◆ TASK
Please put every line of the entries below into a numbered list, skipping blank lines and leaving the pictures out.
• • • • • • •
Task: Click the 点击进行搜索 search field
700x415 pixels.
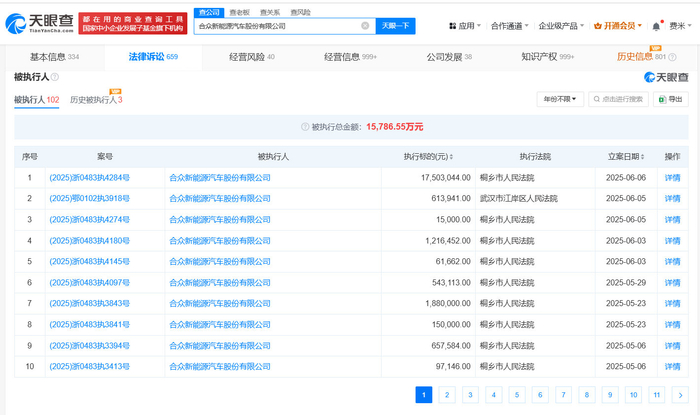Action: point(622,100)
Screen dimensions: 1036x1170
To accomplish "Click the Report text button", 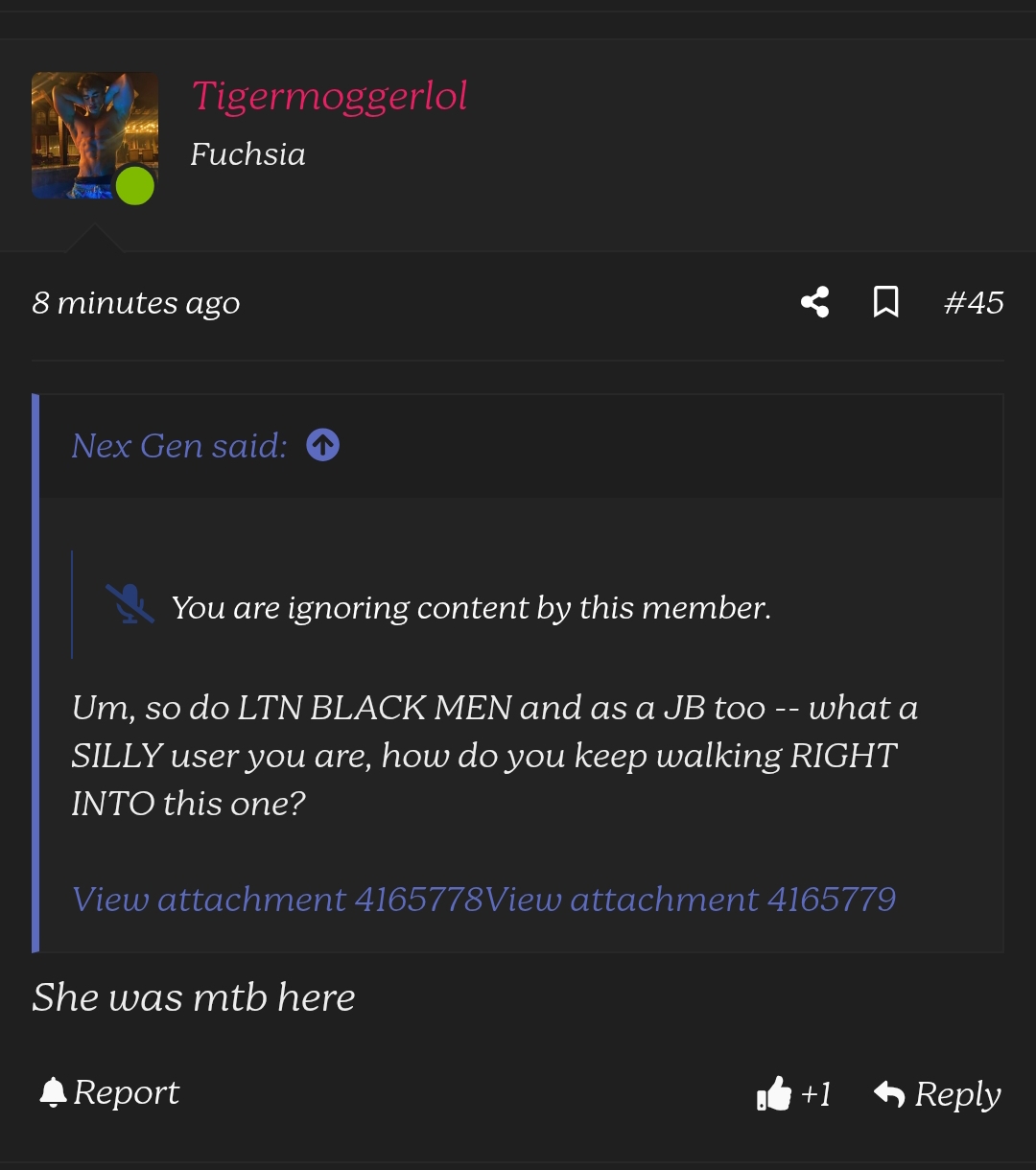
• • • • • • •
◆ CORRECT ANSWER
1. Task: Click the 点击进行搜索 search field
2. 700x415 pixels.
3. Action: point(622,100)
4. Screen dimensions: 1036x1170
5. To accomplish "Click the Report text button", 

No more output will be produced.